Four out of five Greek voters still committed to the euro: Will the Greek anti-austerity parties blink first?
May 14, 2012
Over on the Telegraph blog, we argue:
There’s a paradox at the heart of the Greek euro debate: voters have comprehensively rejected EU-mandated austerity – parties that are (more or less) in favour of ripping up the bailout conditions mustered 68pc of the votes. And yet, according to a new poll, 78pc of Greeks are still in favour of the new government doing “whatever it takes” for the country to stay inside the Eurozone.
On one level, this phenomenon is an extreme case of having your cake and eating it. Clearly, Greece needs root-and-branch reform if it’s going to have any hope of remaining inside the euro, and naturally, Germans and other creditors will want guarantees in return for putting up cash.
But this paradox may also hold three clues to Greece’s future inside the eurozone.
First, it illustrates the conflicting view inside Greece of “Europe”. The country has been an EU member for 31 out of 38 years as a democracy (at least in modern times). EU membership is still associated with stability, prosperity and democracy, which explains why four out of five Greeks remain committed to the euro. Therefore, when German ministers, central bankers and others dare Greece to tear up the bailout deal and face an imminent euro exit, they also dare Athens to risk all which marks the break from its chequered past of colonels and instability. Rhetoric aside, are Greek parties really willing to pull the trigger?

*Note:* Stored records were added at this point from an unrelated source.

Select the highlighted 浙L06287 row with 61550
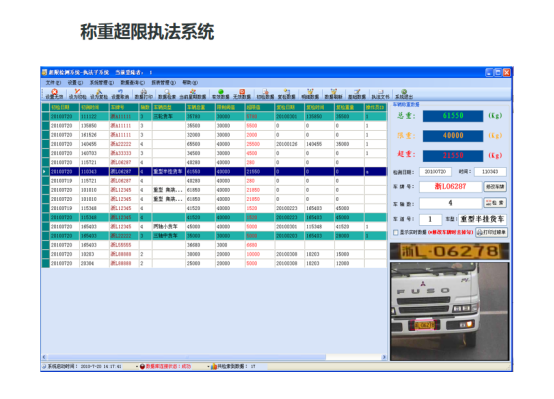This screenshot has width=554, height=399. (214, 171)
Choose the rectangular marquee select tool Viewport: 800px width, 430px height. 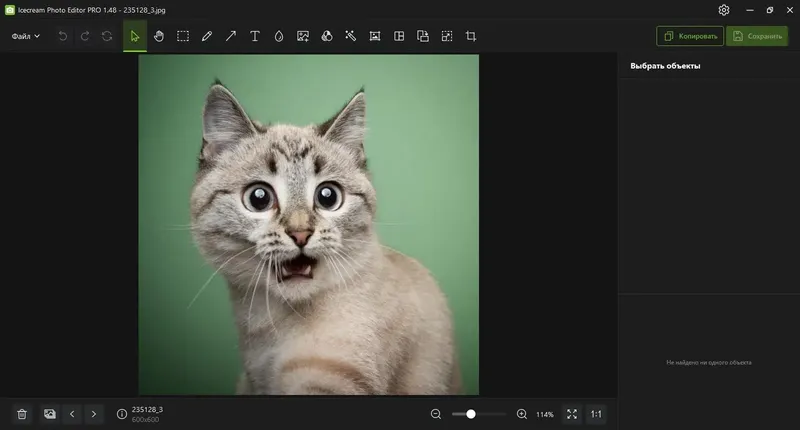pyautogui.click(x=183, y=36)
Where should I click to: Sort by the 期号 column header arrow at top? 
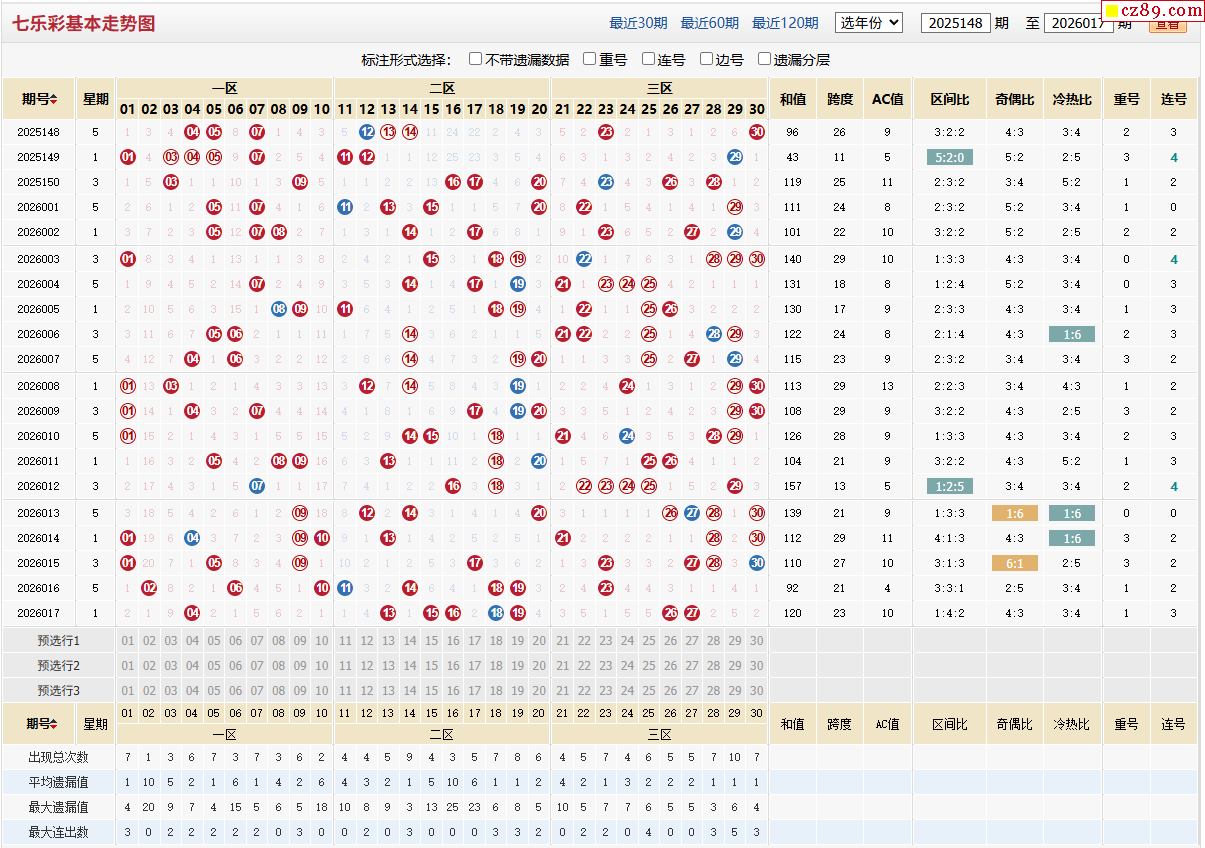[53, 99]
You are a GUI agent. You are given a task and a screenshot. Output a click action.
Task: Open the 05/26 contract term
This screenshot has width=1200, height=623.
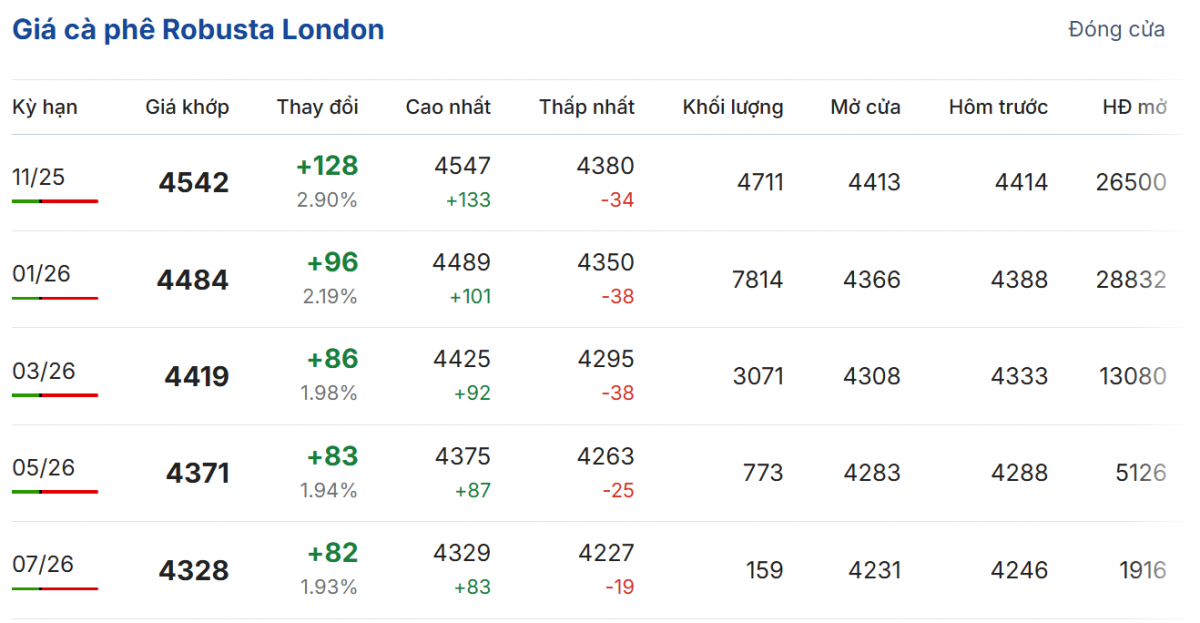pos(44,468)
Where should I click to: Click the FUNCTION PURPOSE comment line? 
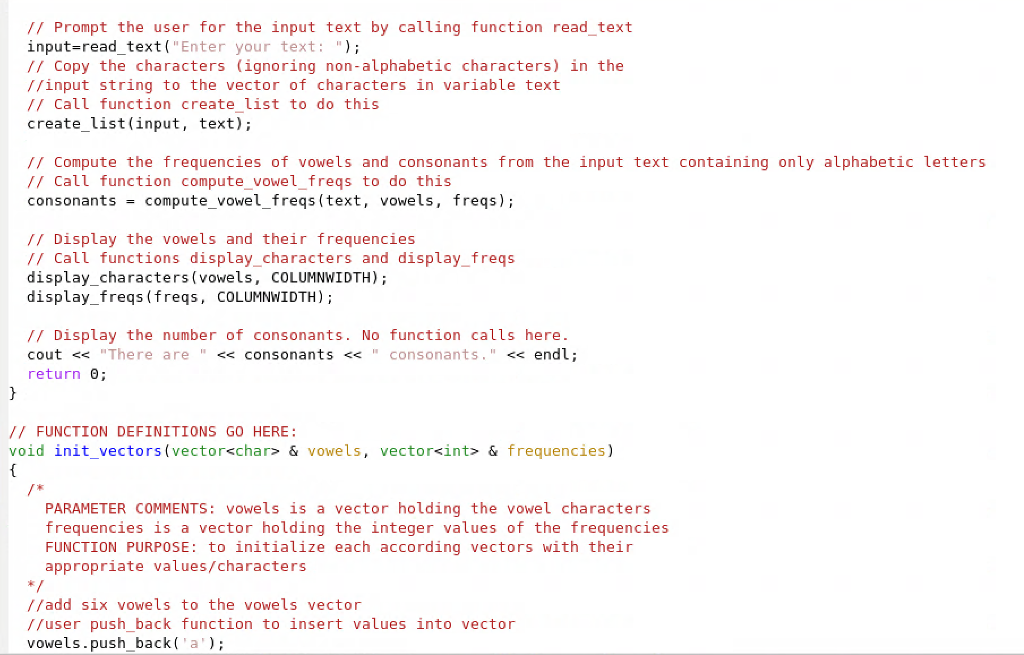coord(338,547)
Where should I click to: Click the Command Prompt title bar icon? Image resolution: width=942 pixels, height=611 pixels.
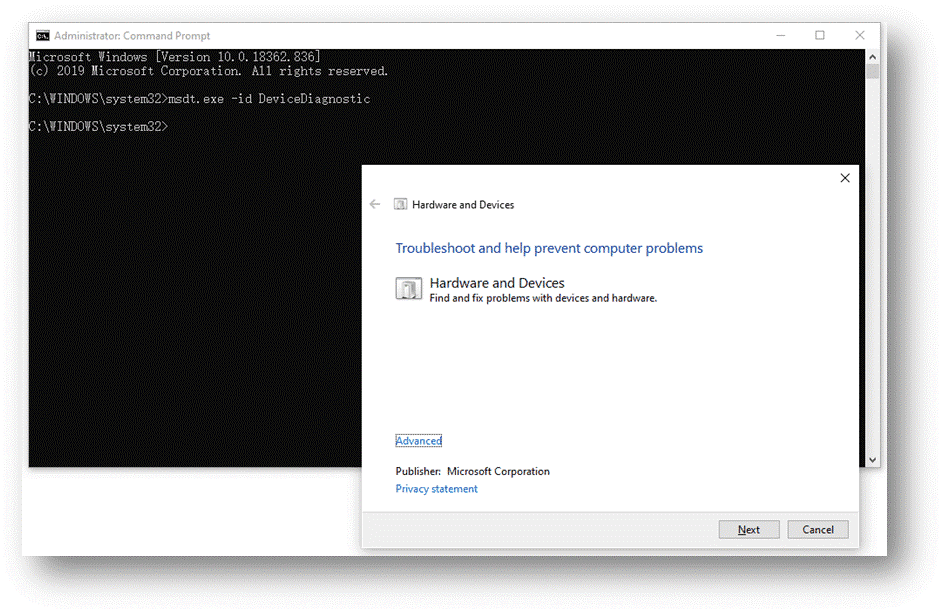coord(43,36)
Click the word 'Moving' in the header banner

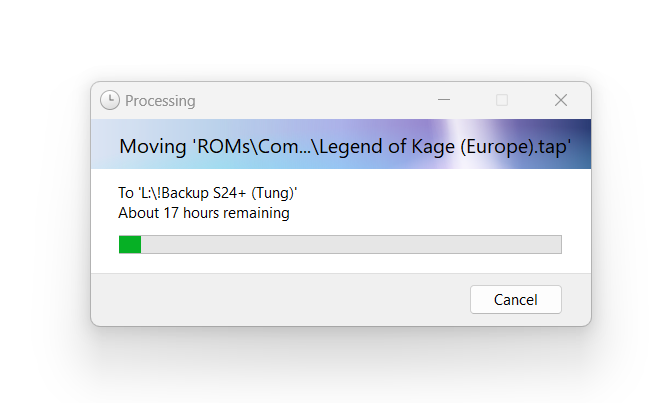[x=153, y=146]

At the same time, though, on the current austerity path there must be a tipping point for Greece, when the euro and/or the EU becomes predominantly associated with a whole range of negatives, including undermining democracy, meaning Greece will almost certainly decide to leave. Though we’re not there yet, there are plenty of signs already.
Open Europe blog team
Secondly, the Greek population is in some ways rational in its opposition to a euro exit. Yes, the country is stuck with a hopelessly overvalued currency. Yes, it was a mistake to allow it in and the rest of it. But whether staying or going, Greece is in for a very rough ride. Just to illustrate: the Greek banking sector is completely reliant on the eurozone for recapitalisation and liquidity (via the EFSF and ECB). If Greece exited, the newly independent Greek Central Bank would be forced to fill this void by essentially printing huge amounts of money, perhaps equal to half of Greek GDP. Hyperinflation would be a real threat as would the collapse of the banking sector. Would SYRIZA and others dare to risk it?
Thirdly, the Greek population isn’t entirely irrational in its opposition to the EU/ECB/IMF programme either. This programme is based on unrealistic assumptions and is choking off any chance of growth. This is not an endorsement of debt-funded growth à la Hollande – which is what put Greece in this mess in the first place – but of giving Greece some flexibility to enact structural reforms, for example via a full restructuring (which is now much harder due to the ‘private sector involvement’ in the second bailout). If the Troika could loosen the reins slightly, and a new Greek government use that to boost chances for growth while also and saving face at home, perhaps there’s a compromise to be had between Greece, Germany and the IMF – and Greece can live another day inside the euro. Though the euro still would have plenty of issues, at least, this could give Greece time to recapitalise its banking sector and achieve a primary surplus, both of which would make managing an exit easier.
In any case, in the ongoing game of chicken between Germany and the Greek anti-austerity parties, given the huge stakes, it may well be the Greek parties that blink first.